**Exercise:** Report how many lines of the records below contain the string "located", with case counting, and give only that number.

(Beginning of Data for review)

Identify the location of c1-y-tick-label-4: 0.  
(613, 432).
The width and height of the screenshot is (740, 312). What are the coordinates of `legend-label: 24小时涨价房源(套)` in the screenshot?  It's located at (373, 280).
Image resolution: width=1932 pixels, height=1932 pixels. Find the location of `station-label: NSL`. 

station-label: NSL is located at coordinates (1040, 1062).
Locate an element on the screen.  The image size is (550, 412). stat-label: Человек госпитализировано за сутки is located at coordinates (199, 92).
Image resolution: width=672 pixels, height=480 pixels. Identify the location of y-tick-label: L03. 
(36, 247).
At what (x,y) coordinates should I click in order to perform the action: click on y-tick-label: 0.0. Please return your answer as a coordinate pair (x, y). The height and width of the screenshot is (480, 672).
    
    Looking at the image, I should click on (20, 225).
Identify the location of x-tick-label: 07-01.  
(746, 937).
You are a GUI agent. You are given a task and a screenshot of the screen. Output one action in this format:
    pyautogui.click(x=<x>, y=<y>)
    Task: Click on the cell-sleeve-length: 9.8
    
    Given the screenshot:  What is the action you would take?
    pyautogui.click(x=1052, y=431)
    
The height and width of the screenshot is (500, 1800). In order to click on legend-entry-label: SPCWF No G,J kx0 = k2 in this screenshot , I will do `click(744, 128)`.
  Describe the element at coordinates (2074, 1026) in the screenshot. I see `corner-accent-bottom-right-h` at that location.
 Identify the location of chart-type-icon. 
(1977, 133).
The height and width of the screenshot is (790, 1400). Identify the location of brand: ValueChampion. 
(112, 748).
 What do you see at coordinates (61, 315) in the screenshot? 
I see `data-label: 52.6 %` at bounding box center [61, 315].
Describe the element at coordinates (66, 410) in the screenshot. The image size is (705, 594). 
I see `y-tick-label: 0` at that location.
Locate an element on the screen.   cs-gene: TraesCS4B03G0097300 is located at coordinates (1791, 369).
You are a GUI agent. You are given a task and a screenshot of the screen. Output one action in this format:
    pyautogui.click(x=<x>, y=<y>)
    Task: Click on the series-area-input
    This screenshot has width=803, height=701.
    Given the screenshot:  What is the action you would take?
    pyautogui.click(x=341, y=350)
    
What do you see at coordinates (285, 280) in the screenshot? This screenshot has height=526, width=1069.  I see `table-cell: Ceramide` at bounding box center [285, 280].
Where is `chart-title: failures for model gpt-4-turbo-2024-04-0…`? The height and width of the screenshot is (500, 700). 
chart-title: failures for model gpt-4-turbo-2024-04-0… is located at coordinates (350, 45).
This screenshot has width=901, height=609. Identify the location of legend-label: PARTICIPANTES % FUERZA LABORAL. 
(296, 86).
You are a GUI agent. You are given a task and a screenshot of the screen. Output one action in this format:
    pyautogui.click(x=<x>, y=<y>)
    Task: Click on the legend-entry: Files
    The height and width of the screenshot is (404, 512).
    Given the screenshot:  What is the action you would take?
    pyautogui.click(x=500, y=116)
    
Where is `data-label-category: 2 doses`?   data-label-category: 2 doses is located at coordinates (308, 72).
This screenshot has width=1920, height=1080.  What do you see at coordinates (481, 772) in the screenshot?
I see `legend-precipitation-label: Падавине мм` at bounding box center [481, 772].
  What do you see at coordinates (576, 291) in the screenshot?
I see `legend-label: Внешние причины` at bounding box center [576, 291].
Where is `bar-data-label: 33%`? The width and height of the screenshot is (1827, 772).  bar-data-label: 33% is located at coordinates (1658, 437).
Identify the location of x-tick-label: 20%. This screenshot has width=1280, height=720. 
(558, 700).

(End of Data for review)

**Response to this task:** 7